The Next Generation – Preserving the Family Business

The Next Generation – Preserving the Family Business

October 7, 2016

As published in Forefront

By Carolyn Reigler, Director

The family owned business has an unusual set of relationship issues.  Multiple generations work side by side. Separation of work and family roles, although desired, is almost impossible. Weaving the family dynamics with business challenges is a combination of deliberate planning and tough decisions.  Many of our clients are successful family owned enterprises. They have gone through tough times, and have made choices to ensure the viability of the business for the next generation. Passing the torch is a difficult process, many family businesses do not survive through the second or third generation.

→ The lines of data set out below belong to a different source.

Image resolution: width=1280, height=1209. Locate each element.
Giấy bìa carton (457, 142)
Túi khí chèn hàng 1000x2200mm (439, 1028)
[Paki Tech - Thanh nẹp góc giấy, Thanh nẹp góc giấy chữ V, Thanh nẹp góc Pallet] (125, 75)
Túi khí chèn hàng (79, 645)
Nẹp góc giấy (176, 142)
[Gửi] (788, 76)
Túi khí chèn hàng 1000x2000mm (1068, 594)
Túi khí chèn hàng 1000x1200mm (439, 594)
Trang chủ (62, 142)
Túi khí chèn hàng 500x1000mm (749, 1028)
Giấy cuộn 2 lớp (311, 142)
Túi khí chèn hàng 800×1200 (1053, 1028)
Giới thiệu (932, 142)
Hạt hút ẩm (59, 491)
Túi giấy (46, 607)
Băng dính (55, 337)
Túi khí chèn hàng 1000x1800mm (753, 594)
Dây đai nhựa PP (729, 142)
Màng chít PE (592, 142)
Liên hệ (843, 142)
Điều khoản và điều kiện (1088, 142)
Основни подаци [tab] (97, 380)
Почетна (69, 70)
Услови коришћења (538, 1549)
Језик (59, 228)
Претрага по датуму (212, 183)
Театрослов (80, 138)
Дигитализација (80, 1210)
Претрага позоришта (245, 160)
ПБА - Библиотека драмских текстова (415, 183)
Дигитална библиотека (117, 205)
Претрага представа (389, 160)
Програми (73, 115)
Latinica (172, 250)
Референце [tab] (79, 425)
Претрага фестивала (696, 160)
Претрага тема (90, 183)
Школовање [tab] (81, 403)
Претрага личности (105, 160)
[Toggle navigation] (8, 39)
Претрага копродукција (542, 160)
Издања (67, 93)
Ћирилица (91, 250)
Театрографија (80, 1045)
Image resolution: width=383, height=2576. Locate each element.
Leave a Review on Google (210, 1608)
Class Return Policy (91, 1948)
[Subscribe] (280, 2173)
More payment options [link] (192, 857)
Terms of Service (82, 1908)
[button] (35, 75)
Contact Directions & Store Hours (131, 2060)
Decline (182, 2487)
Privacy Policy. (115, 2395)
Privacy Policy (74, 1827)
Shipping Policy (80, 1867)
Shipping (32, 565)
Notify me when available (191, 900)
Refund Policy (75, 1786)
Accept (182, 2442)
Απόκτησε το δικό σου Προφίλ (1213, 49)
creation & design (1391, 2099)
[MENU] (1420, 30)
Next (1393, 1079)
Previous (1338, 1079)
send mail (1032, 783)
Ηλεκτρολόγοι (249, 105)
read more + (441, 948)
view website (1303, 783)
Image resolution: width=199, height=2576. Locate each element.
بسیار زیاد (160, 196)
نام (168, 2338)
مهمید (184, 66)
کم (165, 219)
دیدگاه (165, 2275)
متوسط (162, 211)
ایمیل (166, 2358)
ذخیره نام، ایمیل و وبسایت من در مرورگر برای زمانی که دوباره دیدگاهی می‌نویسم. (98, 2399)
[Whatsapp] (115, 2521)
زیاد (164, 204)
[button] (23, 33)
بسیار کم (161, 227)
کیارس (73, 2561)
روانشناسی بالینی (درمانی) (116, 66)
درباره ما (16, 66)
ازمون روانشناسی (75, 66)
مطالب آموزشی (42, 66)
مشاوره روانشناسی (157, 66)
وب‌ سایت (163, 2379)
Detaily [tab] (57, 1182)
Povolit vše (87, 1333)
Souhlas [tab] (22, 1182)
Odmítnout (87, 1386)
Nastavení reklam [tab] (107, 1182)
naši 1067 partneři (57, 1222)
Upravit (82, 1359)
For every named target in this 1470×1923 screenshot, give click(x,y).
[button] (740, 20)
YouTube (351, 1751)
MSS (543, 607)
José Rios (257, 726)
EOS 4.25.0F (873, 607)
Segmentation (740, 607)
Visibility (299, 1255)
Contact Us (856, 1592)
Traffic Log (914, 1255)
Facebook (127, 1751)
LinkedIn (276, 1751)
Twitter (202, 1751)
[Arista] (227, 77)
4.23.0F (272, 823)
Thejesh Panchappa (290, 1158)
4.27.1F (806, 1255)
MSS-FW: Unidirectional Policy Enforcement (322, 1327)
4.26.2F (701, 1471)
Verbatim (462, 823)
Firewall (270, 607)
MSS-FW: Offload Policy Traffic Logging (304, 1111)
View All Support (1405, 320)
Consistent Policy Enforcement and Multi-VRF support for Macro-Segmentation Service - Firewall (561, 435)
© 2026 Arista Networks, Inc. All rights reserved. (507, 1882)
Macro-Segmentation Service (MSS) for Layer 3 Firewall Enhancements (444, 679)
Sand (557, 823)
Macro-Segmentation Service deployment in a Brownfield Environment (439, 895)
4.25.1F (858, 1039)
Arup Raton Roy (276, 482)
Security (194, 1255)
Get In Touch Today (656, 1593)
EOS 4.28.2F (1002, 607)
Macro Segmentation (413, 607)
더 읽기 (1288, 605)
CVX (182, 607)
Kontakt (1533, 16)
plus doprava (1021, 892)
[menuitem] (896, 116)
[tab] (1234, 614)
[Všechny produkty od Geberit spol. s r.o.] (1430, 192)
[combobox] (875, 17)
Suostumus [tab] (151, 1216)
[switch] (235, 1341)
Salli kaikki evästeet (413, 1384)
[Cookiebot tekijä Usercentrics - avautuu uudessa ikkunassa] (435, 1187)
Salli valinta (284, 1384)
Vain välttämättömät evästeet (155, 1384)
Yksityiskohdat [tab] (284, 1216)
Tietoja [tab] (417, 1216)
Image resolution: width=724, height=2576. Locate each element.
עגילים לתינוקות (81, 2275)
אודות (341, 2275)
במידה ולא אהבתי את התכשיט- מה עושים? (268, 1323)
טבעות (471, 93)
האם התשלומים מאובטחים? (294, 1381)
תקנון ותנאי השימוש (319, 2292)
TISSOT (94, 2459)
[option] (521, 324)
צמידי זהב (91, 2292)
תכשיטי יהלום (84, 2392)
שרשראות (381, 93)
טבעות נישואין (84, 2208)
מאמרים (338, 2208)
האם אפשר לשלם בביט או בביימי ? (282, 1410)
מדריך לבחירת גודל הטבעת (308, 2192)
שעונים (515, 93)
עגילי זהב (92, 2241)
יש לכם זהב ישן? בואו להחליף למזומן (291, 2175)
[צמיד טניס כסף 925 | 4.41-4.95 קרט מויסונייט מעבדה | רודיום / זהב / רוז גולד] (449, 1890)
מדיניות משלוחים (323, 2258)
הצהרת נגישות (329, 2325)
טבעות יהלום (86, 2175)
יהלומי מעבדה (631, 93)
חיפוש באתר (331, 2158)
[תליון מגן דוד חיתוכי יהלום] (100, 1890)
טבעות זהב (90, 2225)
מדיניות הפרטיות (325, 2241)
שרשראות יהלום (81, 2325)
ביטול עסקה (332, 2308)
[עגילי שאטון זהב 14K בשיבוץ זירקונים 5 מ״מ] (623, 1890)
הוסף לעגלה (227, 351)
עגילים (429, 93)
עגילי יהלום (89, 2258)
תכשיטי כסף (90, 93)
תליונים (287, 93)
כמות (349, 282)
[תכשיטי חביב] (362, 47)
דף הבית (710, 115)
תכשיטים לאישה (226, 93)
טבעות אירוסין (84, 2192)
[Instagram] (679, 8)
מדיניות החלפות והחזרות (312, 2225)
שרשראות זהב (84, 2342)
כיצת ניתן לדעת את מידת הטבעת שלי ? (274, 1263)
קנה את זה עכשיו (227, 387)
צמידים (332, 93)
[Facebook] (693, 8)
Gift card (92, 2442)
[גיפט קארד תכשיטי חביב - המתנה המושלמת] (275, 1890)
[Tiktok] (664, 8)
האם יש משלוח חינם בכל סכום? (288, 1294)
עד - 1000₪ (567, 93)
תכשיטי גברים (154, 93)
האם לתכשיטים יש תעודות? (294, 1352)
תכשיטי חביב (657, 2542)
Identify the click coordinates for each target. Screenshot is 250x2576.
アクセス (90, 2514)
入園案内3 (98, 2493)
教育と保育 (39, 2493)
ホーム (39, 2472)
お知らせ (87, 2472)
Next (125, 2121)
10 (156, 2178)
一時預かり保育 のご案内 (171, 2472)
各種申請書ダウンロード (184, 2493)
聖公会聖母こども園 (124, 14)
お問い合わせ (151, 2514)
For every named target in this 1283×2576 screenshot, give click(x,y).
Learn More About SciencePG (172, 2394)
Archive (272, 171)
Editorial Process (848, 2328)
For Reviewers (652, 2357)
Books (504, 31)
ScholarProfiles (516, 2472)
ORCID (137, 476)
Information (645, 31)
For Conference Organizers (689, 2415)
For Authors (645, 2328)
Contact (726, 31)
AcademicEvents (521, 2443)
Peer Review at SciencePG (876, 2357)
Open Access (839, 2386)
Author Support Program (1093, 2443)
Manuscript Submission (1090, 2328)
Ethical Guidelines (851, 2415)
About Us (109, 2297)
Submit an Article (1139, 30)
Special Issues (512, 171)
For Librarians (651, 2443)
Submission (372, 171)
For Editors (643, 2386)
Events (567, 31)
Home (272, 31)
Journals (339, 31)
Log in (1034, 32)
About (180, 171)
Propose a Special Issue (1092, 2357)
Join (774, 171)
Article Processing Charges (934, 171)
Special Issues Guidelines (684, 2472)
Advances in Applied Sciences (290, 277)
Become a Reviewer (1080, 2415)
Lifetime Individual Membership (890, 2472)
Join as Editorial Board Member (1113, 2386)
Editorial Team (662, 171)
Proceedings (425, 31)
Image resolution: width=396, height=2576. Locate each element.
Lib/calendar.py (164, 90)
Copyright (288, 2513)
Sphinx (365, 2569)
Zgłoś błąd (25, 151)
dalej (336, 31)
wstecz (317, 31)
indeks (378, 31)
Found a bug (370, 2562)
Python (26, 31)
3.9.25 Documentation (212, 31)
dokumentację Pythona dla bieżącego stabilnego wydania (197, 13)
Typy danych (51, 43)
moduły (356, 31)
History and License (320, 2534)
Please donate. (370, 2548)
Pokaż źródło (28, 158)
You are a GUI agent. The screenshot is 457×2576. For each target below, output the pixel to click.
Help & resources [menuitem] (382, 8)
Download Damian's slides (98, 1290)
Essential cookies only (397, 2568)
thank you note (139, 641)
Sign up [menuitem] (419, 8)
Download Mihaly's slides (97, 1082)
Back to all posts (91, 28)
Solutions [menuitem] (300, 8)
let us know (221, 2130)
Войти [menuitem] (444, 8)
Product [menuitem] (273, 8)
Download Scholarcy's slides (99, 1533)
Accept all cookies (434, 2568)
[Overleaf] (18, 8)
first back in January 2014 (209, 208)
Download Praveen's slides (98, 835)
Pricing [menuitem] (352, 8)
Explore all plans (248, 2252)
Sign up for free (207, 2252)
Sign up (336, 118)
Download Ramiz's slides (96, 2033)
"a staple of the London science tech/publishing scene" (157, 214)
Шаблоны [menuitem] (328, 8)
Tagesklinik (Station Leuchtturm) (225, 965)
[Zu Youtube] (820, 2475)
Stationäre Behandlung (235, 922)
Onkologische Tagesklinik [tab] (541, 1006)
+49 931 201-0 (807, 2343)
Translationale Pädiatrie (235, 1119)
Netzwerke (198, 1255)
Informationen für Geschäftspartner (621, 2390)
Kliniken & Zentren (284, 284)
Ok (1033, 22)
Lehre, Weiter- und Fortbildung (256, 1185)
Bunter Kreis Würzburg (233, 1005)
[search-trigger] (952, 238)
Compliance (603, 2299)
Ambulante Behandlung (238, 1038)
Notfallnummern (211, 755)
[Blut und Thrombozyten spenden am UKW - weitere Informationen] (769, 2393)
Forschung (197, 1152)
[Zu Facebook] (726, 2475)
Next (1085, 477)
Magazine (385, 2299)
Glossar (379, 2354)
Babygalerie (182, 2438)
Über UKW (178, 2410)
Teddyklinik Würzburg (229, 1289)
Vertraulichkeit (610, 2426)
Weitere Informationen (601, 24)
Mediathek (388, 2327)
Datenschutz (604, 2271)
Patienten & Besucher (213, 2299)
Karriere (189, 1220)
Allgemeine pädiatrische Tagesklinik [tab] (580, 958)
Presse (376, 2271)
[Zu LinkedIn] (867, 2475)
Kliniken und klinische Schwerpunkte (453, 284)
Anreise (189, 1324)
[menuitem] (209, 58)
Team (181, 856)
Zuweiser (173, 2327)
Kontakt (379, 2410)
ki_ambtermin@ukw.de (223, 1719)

Our experience shows that a third party is often the bridge that can help the business transition successfully. An outsider brings clarity and experience, unfettered by life long relationship issues between parents and children, cousins and grandparents.  The privately owned business will benefit from addressing a multitude of issues with their trusted advisor. Three core areas set the foundation for building the future.

Establish Team Rules

Developing clear succession plans and shareholder agreements are key. Future expectations should be set early and communicated clearly to all members of the family.  Agreements need to outline critical issues such as:   Who will be in charge? How will decisions be made? Who will own the company? How will stock or member interests be transferred between family members? Who will have rights to future cash flows and profits?  Should gifts be passed to minors, future descendants? Putting the rules in writing, reviewing and updating them on a regular basis, can prevent family dissent from distracting the business from its core purpose.

Train the Team

The founding member of the business often has talents which enabled them to build the business. These talents are not always shared by the next generation. It is important to assess each member’s skills, strengths and weaknesses to plan for their success. Formal education and training, externships with other businesses, internal department rotation and coaching are just a few techniques used to facilitate the planned development of younger family members to prepare them to lead.

Reflect and Revise

Successful family owned businesses often have a planning and advisory board made up of non-family members to help them plan for the future, and reflect on the past.  A group of trusted, experienced advisors willing to communicate the truth, even if it means conflicting with management, is priceless. The board should consist individuals respected by family members; attorneys, CPAs, other family business owners, and community leaders are all good prospects for the advisory board.  Meetings should be held on a regular basis, perhaps monthly or quarterly, depending on the business needs. Family management should be tasked with making formal reports and status updates to the board, promoting an environment of accountability. The board can help the management team “stay the course” or change direction on a dime when needed to facilitate success.  Advisory board members can also help mediate family conflicts to avoid lengthy and costly litigation between family members.

Strong businesses plan for success through strategic methods and techniques. The family business must also operate with discipline and forethought to ensure its viability for generations to follow.  A third party advisor can help you achieve your goals through a combination of establishing the business rules and framework, training and developing your talent and thoughtful reflection and planning for the future.